I’m trying to parse a text file that has a heading and the body. In the heading of this file, there are line number references to sections of the body. For example:
SECTION_A 256
SECTION_B 344
SECTION_C 556
This means, that SECTION_A starts in line 256.
What would be the best way to parse this heading into a dictionary and then when necessary read the sections.
Typical scenarios would be:
- Parse the header and read only section SECTION_B
- Parse the header and read fist paragraph of each section.
The data file is quite large and I definitely don’t want to load all of it to the memory and then operate on it.
I’d appreciate your suggestions. My environment is VS 2008 and C# 3.5 SP1.
Well, obviously you can store the name + line number into a dictionary, but that’s not going to do you any good.
Well, sure, it will allow you to know which line to start reading from, but the problem is, where in the file is that line? The only way to know is to start from the beginning and start counting.
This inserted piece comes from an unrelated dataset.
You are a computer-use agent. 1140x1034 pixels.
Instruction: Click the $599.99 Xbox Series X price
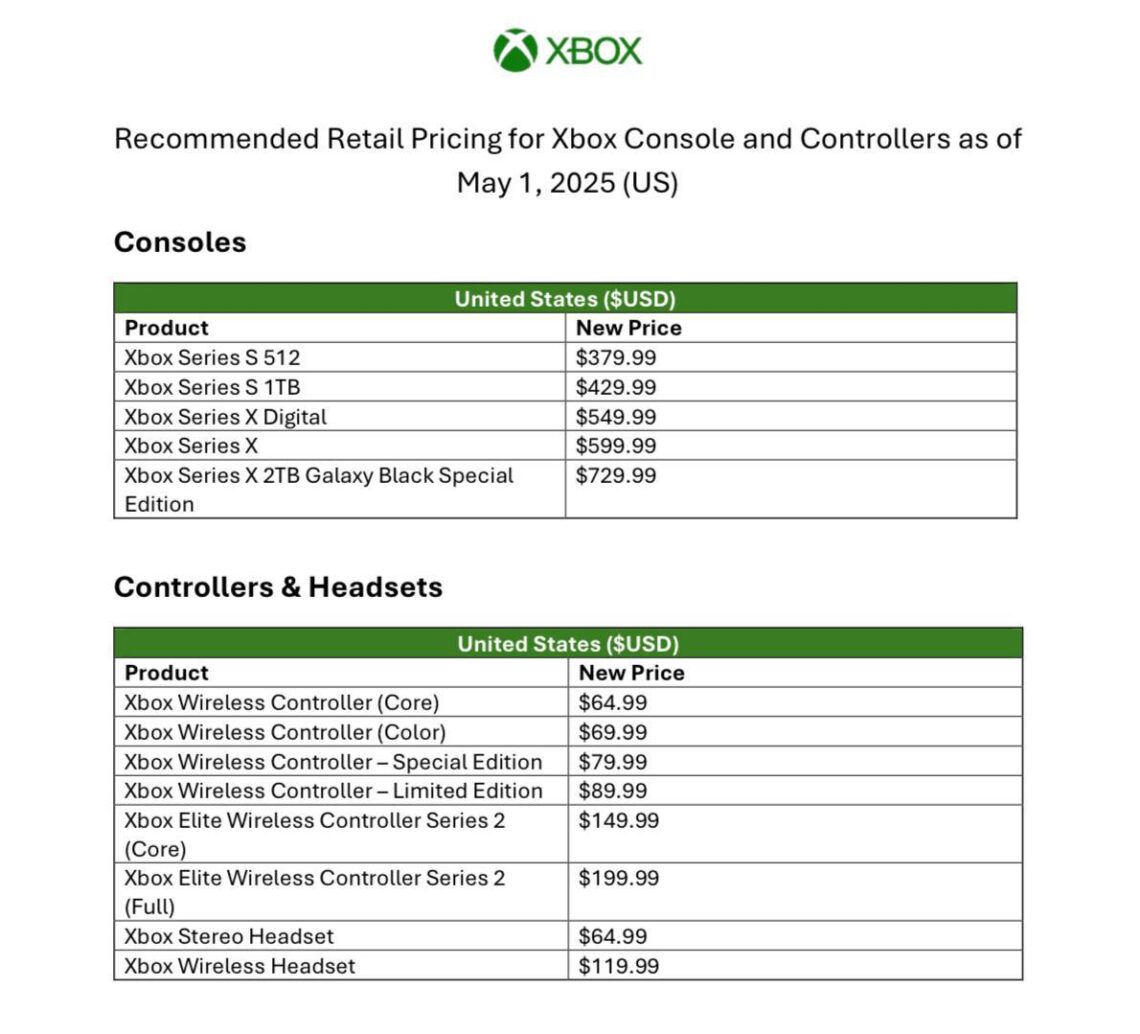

The best way would be to write a wrapper that decodes the text contents (if you have encoding issues) and can give you a line number to byte position type of mapping, then you could take that line number, 256, and look in a dictionary to know that line 256 starts at position 10000 in the file, and start reading from there.
Is this a one-off processing situation? If not, have you considered stuffing the entire file into a local database, like a SQLite database? That would allow you to have a direct mapping between line number and its contents. Of course, that file would be even bigger than your original file, and you’d need to copy data from the text file to the database, so there’s some overhead either way.